Scott Stringer: ‘We haven’t lost our mojo as a city, but the pandemic has curbed what we can do to attract people from all over the world’ Pictured: customers sit inside the Grand Central Oyster Bar before the pandemic 

And the drop in tourism during the pandemic is on course to collide with the changing seasons, which would likely see customers bypass outdoor seating options as temperatures drop.  

The problem of customer appeal could assist in shutting down 24,000 restaurants and eliminate 150,000 jobs, according to a report from State Comptroller Thomas DiNapoli on Thursday.

‘Estimates of the potential permanent closures of City restaurants and bars over the next six months to a year have generally ranged from one-third to one-half of all establishments that existed before the pandemic.

‘At the high end, that could result in a permanent loss of nearly 12,000 of the City’s restaurants and bars, and nearly 159,000 industry jobs, although the opening of new restaurants would mitigate some of these losses,’ the report reads. 

The 25 percent capacity limit drastically reduced the amount of money restaurants – many of which struggled to turn a profit when packed – could make. 

Many have urged Cuomo to allow them to start at 50 percent on October 15 and 75 percent on November and 100 percent by Thanksgiving.  
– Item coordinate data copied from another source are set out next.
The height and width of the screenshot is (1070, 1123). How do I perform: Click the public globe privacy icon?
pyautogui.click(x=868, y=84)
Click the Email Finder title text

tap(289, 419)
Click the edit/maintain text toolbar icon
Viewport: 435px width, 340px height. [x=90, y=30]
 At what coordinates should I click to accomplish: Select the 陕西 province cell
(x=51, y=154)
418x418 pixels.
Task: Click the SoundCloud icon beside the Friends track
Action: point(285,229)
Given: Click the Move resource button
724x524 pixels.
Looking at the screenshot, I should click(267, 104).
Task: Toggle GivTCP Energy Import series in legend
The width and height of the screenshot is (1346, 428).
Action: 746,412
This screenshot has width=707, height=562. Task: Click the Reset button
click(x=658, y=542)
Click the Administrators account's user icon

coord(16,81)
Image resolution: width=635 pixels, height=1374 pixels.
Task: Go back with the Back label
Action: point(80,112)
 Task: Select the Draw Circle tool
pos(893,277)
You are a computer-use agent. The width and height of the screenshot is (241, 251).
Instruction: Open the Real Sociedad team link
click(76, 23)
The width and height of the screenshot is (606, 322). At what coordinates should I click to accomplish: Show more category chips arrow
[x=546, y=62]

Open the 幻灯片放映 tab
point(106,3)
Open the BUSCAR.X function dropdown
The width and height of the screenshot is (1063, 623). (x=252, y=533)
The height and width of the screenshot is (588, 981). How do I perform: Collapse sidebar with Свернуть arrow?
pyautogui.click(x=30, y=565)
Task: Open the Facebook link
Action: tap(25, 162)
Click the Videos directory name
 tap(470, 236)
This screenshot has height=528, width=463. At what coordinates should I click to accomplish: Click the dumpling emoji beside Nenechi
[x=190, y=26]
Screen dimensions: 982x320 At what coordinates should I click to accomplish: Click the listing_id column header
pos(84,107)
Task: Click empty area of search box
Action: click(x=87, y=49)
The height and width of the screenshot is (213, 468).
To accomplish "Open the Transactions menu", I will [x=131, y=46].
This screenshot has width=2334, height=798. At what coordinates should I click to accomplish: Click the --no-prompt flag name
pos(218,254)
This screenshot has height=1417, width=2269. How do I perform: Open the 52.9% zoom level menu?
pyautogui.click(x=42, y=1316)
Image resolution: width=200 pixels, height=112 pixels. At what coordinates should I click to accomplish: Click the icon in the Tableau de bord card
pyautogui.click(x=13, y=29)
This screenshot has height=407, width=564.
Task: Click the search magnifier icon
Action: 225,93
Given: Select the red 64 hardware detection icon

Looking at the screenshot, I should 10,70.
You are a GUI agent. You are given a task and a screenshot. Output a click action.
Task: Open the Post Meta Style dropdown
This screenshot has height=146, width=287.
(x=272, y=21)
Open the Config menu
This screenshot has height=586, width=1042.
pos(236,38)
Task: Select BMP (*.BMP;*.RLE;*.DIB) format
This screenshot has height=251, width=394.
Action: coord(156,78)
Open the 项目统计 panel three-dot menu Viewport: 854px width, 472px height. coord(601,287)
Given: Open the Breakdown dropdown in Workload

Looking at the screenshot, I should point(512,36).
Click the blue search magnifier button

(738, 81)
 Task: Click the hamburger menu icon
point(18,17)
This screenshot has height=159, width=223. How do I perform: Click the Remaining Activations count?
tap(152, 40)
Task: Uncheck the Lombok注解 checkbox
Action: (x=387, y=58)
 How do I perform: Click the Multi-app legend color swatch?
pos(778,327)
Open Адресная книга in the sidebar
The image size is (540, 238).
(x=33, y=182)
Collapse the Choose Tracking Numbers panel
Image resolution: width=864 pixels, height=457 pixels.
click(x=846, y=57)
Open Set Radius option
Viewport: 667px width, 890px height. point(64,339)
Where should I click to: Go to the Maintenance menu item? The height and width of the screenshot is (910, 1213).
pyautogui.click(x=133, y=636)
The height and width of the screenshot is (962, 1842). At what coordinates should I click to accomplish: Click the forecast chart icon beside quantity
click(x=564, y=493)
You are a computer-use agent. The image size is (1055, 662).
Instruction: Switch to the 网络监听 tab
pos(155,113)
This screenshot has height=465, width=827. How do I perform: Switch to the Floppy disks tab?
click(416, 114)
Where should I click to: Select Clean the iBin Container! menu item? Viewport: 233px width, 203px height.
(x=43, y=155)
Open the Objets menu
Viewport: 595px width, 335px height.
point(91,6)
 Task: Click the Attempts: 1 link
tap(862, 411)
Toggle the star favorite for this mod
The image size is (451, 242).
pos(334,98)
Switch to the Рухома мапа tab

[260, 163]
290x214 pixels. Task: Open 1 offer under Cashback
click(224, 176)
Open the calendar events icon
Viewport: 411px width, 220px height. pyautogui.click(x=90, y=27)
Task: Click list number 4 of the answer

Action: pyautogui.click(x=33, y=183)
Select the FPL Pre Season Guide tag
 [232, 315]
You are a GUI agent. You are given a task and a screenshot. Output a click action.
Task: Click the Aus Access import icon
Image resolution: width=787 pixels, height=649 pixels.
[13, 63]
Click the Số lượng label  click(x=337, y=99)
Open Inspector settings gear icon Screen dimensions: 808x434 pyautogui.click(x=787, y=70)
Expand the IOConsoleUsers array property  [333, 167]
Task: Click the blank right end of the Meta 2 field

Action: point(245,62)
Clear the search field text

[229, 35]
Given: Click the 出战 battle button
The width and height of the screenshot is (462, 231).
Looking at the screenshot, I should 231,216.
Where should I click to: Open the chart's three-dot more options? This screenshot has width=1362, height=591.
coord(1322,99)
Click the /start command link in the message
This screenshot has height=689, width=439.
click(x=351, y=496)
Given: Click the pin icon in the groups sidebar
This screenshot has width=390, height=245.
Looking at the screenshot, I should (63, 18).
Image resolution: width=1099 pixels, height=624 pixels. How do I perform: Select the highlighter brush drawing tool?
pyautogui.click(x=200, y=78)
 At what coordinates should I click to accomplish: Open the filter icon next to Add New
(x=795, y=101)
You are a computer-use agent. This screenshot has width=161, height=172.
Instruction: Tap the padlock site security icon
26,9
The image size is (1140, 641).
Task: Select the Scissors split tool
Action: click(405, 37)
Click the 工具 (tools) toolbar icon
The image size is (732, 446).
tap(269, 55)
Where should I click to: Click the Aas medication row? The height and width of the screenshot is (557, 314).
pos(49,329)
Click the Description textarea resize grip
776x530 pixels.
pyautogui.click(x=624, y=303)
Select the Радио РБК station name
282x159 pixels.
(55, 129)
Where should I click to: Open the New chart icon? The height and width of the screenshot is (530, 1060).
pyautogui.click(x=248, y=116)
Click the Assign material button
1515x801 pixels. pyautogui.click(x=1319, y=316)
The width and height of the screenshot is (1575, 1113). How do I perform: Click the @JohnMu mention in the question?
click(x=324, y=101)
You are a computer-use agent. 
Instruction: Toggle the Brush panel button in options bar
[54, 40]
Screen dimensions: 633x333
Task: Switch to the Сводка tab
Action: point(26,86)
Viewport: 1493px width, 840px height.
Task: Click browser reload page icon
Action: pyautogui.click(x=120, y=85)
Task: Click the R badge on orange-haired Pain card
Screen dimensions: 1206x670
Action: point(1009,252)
A drop in industry sales could see 24,000 restaurants closed and eliminate 150,000 jobs, according to a state report

A drop in industry sales could see 24,000 restaurants closed and eliminate 150,000 jobs, according to a state report

Still, Ingber told the Post that restaurant officials have no intentions of shutting down permanently.

Instead, Grand Central Oyster Bar hoped its landlord, the Metropolitan Transportation Authority, would help out with rent. 

‘We are awaiting a board meeting by the MTA on Oct. 21 and hopefully they’ll give us some rent forgiveness,’ he said.   

The oyster bar’s closure is the latest in a line of New York City shut downs that have unsettled longtime local favorites.

The Roosevelt Hotel on E. 45th St. in Manhattan announced on Sunday that it would permanently close at the end of October due to the pandemic. The hotel was open for nearly 100 years.

 The Loeb Boathouse in Central Park fired 175 staffers and temporarily shut down until it had a viable reopening plan. They hope to reopen next April.